The American Cancer Society takes strong exception to these conclusions. In an interview to provide objective comment, ACS chief medical officer Harmon Eyre, MD, dismisses the new data analysis in no uncertain terms. "The ACS continues to recommend that women get regular mammograms," Eyre says. "The most important person to get that done is the physician. We believe that by recommending regular mammograms, U.S. physicians have dramatically reduced breast-cancer mortality. We see no reason for them to stop doing so."

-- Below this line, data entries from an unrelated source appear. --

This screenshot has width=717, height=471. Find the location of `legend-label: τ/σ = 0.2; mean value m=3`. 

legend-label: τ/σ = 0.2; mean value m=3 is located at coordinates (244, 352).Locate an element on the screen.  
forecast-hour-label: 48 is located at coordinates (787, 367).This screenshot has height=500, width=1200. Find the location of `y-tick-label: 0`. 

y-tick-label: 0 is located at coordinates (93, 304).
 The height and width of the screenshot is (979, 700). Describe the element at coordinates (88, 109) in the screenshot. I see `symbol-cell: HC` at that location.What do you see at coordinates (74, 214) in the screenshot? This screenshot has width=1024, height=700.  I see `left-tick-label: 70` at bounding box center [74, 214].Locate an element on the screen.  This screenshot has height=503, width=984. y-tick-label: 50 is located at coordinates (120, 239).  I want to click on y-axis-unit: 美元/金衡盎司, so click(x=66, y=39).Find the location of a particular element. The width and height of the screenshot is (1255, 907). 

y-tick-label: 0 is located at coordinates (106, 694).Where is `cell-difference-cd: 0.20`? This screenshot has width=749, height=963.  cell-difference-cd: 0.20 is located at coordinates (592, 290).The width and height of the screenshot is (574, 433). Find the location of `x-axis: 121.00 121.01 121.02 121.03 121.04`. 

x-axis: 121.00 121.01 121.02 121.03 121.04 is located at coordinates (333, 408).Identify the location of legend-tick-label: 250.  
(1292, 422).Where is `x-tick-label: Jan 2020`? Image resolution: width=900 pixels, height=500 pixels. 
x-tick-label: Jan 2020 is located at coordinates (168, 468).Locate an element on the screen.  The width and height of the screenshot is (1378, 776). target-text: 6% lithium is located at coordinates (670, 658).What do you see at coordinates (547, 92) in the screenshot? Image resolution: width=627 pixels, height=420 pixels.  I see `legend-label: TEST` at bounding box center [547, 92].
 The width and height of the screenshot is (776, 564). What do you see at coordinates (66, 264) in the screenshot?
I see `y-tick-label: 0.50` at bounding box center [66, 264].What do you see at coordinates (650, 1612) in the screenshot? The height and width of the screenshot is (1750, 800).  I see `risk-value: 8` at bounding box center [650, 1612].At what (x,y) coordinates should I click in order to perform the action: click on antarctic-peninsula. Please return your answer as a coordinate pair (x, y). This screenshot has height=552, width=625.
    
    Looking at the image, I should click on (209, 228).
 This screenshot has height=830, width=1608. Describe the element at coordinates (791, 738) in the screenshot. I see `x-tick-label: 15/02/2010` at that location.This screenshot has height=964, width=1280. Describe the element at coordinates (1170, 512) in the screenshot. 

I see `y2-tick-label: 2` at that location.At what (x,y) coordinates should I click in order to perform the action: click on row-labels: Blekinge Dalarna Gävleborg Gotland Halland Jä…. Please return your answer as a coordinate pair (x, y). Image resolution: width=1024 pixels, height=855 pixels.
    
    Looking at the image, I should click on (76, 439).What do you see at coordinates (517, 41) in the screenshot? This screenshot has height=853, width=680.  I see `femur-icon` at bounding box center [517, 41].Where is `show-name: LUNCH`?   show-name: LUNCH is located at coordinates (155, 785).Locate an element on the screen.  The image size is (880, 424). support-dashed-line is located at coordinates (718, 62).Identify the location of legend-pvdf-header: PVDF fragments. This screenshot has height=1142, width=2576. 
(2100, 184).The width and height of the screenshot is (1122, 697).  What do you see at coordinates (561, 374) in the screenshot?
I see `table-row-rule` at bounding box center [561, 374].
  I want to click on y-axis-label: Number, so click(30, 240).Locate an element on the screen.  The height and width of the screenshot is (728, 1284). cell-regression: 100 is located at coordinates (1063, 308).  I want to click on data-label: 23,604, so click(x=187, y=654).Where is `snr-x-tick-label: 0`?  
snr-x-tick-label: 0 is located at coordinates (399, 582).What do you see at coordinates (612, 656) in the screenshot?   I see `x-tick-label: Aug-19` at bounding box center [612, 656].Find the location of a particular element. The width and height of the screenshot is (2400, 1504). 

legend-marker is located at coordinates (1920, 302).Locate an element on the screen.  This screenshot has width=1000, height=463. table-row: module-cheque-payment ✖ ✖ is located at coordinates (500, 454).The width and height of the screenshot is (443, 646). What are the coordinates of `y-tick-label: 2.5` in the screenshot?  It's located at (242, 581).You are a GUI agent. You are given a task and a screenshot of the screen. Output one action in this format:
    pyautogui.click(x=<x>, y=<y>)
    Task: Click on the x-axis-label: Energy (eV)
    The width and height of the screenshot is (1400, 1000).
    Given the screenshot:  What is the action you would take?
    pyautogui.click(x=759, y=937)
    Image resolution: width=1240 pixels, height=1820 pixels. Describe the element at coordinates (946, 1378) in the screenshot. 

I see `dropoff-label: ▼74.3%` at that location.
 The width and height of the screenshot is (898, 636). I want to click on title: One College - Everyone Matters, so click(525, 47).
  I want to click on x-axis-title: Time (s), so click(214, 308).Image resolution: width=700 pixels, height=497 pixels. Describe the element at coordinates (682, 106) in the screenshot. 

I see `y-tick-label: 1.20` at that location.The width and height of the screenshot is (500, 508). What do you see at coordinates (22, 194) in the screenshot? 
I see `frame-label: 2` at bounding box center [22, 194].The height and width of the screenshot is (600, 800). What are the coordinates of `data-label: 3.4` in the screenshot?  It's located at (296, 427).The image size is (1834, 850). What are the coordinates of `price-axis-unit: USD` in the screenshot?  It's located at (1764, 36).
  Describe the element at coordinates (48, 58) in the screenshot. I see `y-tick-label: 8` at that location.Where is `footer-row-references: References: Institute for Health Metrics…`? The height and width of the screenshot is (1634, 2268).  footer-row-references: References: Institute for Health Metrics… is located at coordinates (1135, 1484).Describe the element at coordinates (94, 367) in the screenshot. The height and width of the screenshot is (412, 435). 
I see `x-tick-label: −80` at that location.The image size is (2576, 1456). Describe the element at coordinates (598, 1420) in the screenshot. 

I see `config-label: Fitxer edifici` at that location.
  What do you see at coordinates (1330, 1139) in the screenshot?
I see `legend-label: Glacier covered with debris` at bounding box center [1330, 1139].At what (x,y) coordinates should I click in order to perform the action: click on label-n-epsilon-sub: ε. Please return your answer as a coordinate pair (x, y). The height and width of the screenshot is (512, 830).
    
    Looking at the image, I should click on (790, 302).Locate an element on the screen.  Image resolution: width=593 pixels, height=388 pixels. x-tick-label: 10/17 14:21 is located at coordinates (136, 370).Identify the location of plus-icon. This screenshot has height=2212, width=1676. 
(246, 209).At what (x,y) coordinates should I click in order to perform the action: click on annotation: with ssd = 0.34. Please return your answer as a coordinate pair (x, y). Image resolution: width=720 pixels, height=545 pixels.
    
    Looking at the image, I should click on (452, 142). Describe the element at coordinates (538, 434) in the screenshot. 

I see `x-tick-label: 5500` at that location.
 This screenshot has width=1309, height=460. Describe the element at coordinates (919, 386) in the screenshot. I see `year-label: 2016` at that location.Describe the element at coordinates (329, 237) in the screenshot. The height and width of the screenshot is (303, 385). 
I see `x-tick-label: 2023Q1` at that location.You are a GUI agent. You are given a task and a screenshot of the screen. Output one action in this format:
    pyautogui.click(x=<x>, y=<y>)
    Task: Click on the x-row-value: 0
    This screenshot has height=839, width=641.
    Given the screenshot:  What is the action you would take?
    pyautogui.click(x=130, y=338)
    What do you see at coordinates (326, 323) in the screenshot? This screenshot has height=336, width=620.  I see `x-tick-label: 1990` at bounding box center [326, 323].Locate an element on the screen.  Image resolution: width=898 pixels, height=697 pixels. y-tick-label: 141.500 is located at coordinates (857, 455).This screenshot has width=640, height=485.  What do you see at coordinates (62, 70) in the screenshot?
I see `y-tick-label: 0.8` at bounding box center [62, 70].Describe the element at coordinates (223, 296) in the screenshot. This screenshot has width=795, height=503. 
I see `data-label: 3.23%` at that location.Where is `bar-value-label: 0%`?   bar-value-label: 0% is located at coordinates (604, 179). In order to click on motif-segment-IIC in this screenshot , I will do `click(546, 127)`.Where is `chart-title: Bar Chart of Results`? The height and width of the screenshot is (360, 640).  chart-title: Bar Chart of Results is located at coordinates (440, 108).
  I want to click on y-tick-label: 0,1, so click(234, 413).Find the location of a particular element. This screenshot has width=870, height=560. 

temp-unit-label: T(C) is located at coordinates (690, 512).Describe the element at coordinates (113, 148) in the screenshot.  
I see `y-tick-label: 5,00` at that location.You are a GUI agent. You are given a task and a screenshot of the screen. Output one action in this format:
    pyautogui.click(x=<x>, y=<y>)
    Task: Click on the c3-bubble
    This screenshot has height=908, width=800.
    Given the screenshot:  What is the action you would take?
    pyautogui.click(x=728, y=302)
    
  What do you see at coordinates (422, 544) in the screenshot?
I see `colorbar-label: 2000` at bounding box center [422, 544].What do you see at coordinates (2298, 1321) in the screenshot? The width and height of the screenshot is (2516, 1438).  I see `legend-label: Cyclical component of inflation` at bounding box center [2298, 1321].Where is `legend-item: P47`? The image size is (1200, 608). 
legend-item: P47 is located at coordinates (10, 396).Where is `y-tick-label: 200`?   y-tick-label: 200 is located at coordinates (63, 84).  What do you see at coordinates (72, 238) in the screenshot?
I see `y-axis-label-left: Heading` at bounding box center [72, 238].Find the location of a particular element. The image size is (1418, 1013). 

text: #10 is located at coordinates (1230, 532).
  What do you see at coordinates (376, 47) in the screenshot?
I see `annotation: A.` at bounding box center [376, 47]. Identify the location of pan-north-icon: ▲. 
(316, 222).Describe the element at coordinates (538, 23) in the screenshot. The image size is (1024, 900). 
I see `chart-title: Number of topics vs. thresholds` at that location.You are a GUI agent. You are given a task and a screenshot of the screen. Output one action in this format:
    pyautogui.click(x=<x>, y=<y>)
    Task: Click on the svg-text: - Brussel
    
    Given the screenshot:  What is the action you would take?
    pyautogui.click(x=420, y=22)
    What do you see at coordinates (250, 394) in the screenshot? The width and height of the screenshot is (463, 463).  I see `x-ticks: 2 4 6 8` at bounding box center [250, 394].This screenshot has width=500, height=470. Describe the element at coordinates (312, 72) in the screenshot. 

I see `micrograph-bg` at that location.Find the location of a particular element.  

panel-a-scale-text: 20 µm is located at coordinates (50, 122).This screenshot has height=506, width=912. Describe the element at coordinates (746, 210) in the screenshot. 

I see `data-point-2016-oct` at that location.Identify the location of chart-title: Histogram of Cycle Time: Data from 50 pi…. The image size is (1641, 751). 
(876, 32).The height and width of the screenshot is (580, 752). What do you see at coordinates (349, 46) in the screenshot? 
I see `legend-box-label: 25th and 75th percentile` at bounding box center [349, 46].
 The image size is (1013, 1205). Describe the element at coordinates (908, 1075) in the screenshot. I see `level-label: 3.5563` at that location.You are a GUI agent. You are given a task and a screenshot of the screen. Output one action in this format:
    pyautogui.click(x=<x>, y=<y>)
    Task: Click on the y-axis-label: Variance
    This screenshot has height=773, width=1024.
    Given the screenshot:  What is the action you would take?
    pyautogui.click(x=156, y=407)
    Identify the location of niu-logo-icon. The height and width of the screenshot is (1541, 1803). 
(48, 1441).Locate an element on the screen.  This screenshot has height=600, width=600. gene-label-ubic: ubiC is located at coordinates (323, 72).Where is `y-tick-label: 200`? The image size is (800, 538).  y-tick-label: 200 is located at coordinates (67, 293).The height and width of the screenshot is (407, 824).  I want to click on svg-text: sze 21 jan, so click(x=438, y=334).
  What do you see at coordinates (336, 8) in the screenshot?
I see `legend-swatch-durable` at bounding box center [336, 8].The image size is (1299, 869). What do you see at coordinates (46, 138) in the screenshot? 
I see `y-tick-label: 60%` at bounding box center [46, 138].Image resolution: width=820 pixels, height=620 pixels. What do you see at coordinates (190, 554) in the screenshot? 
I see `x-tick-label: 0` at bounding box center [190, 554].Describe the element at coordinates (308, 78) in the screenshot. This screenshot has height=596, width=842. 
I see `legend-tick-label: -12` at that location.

But Gøtzsche, director of the Nordic Cochrane Center in Copenhagen, Denmark, stands by the report. "My personal opinion is that if a woman turned to me for advice and asked me if she should join a mammography screening program, with examinations every second year, I would advise her not to do so," he says.
Eyre could not disagree more. "The American Cancer Society very strongly believes that mammography reduces the mortality rate from breast cancer and that the evidence is incredibly strong in the U.S.," he says. "The paper is arguing they haven't seen the same drop in breast-cancer death rates in other countries that is seen in the U.S., but no other country is doing [mammography screening] as frequently or as well as we do it in the U.S."
In an editorial also published in TheLancet, Harry J. de Koning, MD, PhD, from Erasmus University in the Netherlands, suggests that the report is too quick to reject the six trials seen as flawed. "In seven of the eight trials there was clearly a benefit for women age 50 and older," de Koning tells WebMD. "I'm still pretty much convinced that most of the trials were run quite adequately."
Gøtzsche and Ole Olsen reanalyzed the mammography studies when they learned that Sweden 's breast-cancer mortality rate did not decrease since mammography screening began in 1985. Six of the trials, they found, did not properly assign women to the study groups that either got or did not get mammograms.